One evening, early in November, when tea was over, and the tea things were removed; when the nice hearth was swept clean, and the great wood fire was blazing brightly, and sending forth its cheering light and heat through the whole room, Frank and Harry had taken their accustomed places, one on each side of their mother who was sitting on the old-fashioned sofa. Each one appropriated a hand to himself, when they both, almost in the same breath, said to her, "You promised us, Mother, if we were good boys, to tell us a story this evening. Now, have we not been good boys all day?"

"Yes, you have," she replied; "you have not quarrelled, and you have got your lessons well; and I will gladly perform my promise. But I hardly know whether I can remember or make up any story to tell you. However, I will do my best. What sort of a story will you have?"

"I," said Frank, "should like a real good true story about a dog, or any other animal."

"And I like a made-up story best," said Harry.

"I have an anecdote of a dog for you, Frank, which a friend related to me the other day, and which I determined to remember to tell you, as I recollected your love for dogs. The lady who told me the story is an English woman. She was in the place where the thing happened, at the very time, and knew the dog and his master.

An English gentleman had a small dog, I think a terrier; he took it with him across the English Channel to Calais which, you know, is in France. He had business there, and remained some time. One day his poor little dog was severely treated by a French dog, much larger than himself.

The little terrier knew that he could not punish the big French dog. For some days you might see him with his head hanging down as well as his tail, and a most melancholy expression in his face. At last, he disappeared. His master, who was very fond of him, made every inquiry after him. In vain—his little four-footed friend was nowhere to be found.
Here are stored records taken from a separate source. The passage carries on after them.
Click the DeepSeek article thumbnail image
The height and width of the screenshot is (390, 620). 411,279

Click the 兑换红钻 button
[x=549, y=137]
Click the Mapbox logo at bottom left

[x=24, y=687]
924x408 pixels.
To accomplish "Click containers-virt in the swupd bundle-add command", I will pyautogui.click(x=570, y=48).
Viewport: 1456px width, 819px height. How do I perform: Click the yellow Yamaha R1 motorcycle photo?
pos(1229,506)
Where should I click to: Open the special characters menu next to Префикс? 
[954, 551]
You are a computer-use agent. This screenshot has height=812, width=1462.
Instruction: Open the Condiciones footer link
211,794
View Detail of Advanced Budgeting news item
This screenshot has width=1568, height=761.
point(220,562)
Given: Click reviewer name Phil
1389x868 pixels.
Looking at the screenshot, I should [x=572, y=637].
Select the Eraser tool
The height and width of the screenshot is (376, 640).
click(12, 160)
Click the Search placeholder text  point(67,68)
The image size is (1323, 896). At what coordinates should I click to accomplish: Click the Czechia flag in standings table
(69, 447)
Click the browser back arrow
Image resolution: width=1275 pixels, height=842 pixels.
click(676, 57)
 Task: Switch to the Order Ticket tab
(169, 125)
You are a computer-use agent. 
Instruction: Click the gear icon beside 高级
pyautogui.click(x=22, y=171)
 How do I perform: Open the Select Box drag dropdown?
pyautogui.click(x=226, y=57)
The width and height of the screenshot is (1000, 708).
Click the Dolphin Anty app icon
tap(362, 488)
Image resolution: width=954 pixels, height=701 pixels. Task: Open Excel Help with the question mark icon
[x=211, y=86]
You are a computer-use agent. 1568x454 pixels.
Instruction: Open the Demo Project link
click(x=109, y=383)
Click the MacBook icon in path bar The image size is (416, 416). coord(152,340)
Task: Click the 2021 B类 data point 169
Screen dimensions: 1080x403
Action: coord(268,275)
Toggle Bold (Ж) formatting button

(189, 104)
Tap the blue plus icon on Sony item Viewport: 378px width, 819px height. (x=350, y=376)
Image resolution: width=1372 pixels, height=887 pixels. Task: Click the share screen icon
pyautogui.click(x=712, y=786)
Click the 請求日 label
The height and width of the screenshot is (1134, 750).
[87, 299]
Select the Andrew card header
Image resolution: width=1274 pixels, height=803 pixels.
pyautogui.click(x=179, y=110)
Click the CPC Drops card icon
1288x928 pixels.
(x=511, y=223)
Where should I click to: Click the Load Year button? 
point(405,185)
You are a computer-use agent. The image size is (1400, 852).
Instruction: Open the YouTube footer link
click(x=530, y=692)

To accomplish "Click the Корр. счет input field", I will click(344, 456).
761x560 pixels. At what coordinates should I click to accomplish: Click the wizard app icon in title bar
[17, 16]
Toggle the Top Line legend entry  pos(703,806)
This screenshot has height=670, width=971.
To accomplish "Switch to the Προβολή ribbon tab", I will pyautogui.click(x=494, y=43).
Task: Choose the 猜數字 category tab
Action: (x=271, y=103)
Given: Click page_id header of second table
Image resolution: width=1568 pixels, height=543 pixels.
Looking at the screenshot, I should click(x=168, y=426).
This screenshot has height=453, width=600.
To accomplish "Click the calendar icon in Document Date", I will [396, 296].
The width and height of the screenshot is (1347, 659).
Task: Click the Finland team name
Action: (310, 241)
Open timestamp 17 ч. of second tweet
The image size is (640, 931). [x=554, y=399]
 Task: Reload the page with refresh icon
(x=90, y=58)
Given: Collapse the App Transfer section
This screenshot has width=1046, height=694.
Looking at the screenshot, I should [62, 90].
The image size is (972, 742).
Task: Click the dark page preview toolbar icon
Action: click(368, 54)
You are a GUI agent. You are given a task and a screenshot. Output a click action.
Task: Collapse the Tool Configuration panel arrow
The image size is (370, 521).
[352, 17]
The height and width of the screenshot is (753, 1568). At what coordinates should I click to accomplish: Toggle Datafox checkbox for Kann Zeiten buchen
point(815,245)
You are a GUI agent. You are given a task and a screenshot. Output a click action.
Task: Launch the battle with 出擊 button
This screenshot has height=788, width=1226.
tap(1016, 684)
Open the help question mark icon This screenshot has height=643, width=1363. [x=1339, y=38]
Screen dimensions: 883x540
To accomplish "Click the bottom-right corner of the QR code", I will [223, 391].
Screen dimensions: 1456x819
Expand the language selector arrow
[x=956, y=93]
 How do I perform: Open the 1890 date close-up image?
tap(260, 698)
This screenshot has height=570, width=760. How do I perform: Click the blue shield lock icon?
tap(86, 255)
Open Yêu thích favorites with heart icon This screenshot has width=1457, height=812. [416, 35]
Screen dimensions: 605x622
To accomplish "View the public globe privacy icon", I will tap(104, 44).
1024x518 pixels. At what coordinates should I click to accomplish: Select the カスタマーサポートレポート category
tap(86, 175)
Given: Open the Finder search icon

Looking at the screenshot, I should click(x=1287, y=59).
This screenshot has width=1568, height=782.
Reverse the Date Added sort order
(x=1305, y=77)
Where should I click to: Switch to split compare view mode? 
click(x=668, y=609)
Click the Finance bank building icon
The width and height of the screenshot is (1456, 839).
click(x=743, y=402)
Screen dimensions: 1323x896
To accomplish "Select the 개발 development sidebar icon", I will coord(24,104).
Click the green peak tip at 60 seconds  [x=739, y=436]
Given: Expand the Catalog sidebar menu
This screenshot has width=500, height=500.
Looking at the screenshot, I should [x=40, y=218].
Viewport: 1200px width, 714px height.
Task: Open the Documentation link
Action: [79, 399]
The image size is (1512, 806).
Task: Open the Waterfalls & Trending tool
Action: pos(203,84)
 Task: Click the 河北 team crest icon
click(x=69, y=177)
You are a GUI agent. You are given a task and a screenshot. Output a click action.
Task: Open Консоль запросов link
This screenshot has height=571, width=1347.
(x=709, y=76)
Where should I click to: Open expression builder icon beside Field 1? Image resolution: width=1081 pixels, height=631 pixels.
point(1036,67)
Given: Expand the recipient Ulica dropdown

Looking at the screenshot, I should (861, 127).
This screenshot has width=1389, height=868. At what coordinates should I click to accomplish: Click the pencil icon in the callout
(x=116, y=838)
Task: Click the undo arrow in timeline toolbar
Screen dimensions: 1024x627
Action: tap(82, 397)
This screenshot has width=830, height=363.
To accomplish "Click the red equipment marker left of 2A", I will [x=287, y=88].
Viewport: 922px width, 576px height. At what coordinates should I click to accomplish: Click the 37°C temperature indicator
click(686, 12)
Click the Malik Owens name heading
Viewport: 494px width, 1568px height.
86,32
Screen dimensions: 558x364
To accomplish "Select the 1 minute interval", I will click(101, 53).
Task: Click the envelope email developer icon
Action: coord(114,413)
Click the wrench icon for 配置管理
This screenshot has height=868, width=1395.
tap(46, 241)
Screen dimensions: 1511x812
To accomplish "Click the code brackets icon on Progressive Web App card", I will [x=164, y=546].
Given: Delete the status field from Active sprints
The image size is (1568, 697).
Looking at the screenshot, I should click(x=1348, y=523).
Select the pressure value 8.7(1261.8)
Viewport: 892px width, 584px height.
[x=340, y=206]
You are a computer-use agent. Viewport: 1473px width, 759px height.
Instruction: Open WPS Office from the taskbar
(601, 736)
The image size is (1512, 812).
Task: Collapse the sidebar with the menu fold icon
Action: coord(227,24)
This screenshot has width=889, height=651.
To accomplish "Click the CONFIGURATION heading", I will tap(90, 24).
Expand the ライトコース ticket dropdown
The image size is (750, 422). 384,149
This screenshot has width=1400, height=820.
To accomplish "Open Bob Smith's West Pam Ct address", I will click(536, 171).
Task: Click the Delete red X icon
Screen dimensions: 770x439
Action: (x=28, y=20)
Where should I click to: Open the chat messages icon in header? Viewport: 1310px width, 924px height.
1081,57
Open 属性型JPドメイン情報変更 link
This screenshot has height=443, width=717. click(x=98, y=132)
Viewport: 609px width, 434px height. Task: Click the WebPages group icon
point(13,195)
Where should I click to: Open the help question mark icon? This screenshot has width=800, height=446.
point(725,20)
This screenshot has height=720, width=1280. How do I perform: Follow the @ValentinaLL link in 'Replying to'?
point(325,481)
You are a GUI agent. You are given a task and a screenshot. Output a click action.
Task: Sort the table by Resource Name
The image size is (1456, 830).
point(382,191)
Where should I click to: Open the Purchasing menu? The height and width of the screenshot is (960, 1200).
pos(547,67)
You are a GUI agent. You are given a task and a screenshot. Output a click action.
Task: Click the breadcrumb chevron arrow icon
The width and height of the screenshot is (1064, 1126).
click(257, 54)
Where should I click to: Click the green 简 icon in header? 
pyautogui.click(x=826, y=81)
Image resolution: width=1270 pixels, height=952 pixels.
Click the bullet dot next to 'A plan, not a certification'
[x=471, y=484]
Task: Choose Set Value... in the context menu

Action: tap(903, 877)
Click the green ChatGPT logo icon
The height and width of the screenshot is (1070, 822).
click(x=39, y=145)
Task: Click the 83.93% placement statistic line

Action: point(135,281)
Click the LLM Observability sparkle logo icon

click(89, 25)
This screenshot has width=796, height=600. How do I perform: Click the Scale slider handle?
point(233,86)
One day, not long after, in walked the terrier, bringing with him a dog much larger than himself. He and his big friend looked very busy and important, as if they had on hand some weighty affair to transact. They showed how seriously they were cogitating, by curling up their tails even more than common.

The terrier, after receiving gratefully his master's caresses, and taking care that his great friend should receive his full share of the food which was given them, led the way, through the court yard, to the front of the house. There they took their place, and sat for a long time, looking as solemn as two judges hearing a cause, or two deacons at church watching some troublesome boys.

It seems the little terrier had been to England, and told of the bad treatment he had received from the large French dog, and had brought over a great dog friend to avenge the insult.

Patiently they sat for some time, looking up street.

At length, the terrier began to prick up his ears, and, in dog language, he told his big friend that the enemy was approaching. They waited quietly till he was near them, and then they both sprang upon the cowardly fellow, gave him a good drubbing, and sent him off with his tail between his legs.

After this, the big English dog, without looking round to see what they did, and said, and how they looked in France, wagging his tail with great satisfaction, and perhaps saying to the little dog that he could not understand French, and pitied him for having a master who could endure living in a foreign land, especially France, his dogship walked aboard a packet, and, with a solemn face and self-satisfied, triumphant air, without paying his passage, and with his tail turned towards France and the ship's company, placed himself in the forward part of the vessel, and so returned to his native land."